The government has argued that these affirmative actions must continue because Bumiputeras are still not adequately empowered as the targeted 30 per cent equity in business has not been achieved. So pervasive is this protectionism that pro-Malay elements now refer to them as "rights" even when there are no laws or binding agreements outlining them as such.
Just as irrepressible is the growth of privileges associated to Islam, including state funding for the religion and even the restriction of other religious practices, leading many to argue that the "legitimate interests" of other communities have been invaded.
But other communities also hold fast to "rights", not least that of vernacular education, a hot-button topic for the Chinese. MCA leaders, unable to restrain their Umno colleagues in the ruling coalition from endorsing the red shirt rally, took to lodging police reports against participants who called for the abolishment of Chinese schools.

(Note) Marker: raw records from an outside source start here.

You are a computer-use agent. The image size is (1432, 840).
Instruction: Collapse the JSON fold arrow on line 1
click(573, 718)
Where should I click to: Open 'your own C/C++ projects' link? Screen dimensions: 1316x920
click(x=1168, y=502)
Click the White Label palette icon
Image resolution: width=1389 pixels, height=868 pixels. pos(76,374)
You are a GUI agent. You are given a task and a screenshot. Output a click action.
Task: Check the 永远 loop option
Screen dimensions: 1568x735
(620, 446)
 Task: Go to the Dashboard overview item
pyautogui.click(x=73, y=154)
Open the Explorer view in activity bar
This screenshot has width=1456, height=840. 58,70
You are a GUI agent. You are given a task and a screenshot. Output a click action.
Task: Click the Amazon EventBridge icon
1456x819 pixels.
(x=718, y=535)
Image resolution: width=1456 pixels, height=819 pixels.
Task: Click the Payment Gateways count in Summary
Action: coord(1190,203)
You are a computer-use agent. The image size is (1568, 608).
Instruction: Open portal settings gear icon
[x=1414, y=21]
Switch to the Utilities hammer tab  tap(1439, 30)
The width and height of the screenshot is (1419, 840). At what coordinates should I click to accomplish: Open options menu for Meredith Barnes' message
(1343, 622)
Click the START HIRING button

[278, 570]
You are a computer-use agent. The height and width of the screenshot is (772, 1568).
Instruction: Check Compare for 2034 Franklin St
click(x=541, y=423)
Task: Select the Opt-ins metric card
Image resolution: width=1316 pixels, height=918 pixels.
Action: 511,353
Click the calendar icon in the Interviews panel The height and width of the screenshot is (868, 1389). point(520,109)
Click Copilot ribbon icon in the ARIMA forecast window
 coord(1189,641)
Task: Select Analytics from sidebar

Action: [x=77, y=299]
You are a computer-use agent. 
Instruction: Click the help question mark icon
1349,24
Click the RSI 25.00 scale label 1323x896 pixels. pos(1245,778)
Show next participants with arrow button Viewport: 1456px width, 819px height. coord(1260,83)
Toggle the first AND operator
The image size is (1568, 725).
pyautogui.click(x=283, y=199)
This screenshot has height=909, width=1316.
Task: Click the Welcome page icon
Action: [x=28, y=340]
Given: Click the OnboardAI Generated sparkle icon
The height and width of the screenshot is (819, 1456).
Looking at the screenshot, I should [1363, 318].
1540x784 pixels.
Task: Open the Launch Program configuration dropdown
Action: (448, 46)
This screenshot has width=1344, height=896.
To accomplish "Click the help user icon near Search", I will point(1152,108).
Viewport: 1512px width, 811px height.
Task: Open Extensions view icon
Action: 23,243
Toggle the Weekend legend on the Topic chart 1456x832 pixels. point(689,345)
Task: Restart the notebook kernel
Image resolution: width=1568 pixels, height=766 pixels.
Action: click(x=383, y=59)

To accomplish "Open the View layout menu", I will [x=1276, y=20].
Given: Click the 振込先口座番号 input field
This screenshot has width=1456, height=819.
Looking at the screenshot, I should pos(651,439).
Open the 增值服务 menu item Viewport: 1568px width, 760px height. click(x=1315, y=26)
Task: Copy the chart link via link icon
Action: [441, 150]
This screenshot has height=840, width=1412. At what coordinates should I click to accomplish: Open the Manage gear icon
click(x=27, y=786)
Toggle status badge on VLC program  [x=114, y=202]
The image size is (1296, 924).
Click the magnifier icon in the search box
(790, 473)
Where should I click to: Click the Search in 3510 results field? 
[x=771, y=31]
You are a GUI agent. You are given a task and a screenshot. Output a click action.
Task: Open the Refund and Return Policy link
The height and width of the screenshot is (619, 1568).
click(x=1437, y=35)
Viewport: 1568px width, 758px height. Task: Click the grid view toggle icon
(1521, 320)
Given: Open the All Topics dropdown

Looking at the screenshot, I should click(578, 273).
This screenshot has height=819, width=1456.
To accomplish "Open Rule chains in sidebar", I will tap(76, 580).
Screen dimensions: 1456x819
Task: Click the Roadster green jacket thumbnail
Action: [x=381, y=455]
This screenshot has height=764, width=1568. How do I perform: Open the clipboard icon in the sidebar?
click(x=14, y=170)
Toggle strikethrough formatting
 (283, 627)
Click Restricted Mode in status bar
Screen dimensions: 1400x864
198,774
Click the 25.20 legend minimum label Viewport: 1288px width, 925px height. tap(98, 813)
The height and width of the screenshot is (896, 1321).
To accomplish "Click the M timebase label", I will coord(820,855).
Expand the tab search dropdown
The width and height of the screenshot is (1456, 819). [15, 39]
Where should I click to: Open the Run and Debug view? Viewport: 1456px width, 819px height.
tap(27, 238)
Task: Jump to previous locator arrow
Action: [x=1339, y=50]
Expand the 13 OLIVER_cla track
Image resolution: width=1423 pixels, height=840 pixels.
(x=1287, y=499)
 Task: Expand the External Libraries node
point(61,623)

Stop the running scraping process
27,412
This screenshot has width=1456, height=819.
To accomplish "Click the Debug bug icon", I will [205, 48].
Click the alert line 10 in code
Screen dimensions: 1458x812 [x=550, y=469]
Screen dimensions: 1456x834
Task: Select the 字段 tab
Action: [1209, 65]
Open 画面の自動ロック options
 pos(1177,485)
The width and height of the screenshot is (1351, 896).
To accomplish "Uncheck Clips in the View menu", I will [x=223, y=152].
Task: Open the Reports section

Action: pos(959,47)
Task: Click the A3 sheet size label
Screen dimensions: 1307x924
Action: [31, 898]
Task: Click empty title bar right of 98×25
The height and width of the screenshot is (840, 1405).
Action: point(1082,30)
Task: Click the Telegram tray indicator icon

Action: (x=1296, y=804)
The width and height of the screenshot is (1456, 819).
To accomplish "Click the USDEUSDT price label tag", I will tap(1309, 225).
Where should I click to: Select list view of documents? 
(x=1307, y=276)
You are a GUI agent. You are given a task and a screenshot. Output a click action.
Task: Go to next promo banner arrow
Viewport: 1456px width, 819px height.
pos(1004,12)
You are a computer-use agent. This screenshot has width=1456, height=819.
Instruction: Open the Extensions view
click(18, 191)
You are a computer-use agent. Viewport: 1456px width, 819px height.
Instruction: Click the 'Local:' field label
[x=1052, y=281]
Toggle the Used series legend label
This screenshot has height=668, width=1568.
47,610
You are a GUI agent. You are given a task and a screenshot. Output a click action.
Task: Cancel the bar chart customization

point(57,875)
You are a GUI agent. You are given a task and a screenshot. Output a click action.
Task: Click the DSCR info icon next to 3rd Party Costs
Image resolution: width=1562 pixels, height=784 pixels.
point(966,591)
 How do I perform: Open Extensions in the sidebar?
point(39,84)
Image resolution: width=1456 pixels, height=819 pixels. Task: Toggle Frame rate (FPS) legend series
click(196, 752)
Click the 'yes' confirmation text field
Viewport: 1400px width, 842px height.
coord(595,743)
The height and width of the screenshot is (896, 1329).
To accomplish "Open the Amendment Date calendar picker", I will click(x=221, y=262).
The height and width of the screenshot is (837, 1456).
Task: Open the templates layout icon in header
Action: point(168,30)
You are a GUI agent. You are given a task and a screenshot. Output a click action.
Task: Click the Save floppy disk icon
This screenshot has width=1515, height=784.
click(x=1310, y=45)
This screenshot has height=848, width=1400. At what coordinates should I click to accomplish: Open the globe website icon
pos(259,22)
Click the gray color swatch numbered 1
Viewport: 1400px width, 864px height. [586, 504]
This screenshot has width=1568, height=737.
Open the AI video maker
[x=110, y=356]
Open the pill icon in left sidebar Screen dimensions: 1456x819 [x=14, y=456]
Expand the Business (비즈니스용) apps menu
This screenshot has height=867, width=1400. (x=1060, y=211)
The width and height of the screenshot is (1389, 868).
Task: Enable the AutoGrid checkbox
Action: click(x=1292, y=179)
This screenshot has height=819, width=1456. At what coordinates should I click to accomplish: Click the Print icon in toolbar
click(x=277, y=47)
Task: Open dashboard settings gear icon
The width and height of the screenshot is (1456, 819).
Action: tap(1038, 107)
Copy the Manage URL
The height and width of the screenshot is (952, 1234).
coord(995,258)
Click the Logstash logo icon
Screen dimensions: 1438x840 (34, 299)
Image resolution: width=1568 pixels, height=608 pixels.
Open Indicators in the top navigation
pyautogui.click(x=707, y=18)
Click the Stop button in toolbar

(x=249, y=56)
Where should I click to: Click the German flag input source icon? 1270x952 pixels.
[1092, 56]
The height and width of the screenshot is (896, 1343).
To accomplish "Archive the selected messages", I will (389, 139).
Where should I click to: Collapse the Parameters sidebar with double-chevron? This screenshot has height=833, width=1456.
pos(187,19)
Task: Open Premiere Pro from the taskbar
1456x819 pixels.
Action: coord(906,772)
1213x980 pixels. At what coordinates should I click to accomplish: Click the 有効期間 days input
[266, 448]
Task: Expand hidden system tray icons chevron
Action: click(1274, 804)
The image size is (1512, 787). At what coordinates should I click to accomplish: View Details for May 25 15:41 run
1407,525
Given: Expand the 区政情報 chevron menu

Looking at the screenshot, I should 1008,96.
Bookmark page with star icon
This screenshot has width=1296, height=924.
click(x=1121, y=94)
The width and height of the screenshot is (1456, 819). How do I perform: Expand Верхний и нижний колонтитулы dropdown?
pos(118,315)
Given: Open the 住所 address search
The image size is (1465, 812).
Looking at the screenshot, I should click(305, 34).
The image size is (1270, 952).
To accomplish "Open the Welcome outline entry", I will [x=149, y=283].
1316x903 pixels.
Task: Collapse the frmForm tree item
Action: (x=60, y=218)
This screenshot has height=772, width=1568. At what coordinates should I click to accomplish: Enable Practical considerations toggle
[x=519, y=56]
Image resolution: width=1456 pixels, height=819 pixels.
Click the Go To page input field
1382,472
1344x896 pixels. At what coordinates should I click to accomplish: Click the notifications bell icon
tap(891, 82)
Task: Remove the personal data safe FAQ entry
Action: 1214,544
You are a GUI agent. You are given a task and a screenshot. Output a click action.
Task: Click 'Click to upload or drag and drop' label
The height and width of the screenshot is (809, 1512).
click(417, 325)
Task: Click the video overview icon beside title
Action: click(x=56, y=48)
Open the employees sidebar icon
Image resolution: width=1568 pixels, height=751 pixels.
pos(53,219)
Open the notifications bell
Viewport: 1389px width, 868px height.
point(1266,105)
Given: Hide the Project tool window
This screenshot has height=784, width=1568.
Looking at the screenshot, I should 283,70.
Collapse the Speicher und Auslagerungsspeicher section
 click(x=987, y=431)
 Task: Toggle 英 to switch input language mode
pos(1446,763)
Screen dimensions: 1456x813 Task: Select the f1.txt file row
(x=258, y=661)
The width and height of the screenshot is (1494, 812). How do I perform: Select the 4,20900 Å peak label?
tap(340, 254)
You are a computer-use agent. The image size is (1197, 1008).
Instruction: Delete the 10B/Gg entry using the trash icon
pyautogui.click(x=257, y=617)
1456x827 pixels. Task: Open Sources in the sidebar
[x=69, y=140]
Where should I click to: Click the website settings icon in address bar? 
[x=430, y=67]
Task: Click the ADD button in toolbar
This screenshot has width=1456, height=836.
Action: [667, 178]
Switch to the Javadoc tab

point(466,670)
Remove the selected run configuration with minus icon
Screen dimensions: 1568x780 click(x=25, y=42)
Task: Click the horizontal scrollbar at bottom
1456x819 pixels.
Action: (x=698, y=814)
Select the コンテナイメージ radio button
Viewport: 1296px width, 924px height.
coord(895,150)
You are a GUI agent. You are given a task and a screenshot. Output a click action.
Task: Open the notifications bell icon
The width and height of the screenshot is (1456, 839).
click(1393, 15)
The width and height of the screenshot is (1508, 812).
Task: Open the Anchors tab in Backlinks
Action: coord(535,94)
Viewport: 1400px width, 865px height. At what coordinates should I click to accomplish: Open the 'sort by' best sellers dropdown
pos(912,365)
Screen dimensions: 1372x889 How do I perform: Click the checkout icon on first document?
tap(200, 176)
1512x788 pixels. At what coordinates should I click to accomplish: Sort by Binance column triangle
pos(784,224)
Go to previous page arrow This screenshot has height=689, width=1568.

Advocates insist on a universal right to "mother tongue" education in Mandarin despite most of the community not being able to claim the dialect as part of their ancestry, having adopted it only in recent decades. But as eminent law professor Shad Saleem Faruqi pointed out, there is no constitutional protection for vernacular education.
When caught out on the lack of constitutional basis, "rights" defenders tend to then cite an unwritten "social contract" between Malaysia's founding fathers. But this is a difficult and often divisive concept, with each corner seemingly in possession of a different draft of the contract.
The good news, perhaps, is that contracts can be renegotiated for mutual benefit. The bad news is that nobody seems ready to do so.
A survey by independent polling company Merdeka Centre in 2012 found that just over a third of Malaysians believed that there was "sincere and friendly ethnic unity", down from 54 per cent five years prior to it. Respondents also admitted to trusting other races less than before.
According to Merdeka Centre, such mistrust is most likely due to the intensified discourse in the media on race and religious politics as well as the impact of incidents that have taken place since 2008 which included arson attacks on places of worship, public debate over school textbooks and controversial statements by public personalities.
But perhaps the issue might be forced, once pockets start to hurt.
Corporate captains tend to steer clear of controversy but Tan Sri Tony Fernandes, boss of budget airline AirAsia, cautioned an economic forum last week that Malaysia's positive business climate would unravel if the racial divide widens.
In response, International Trade and Investment Minister Mustapa Mohamed, who is also an Umno state chief, acknowledged that the corporate world was concerned over whether race relations can be "resolved once and for all" and called for stakeholders to "go back to the drawing board".
There is no clearer drawing board than the Constitution. Pressing the reset button won't be a simple task, but the alternative - negotiating increasingly bitter racial grudges - is becoming a negative, rather than simply a zero sum, game.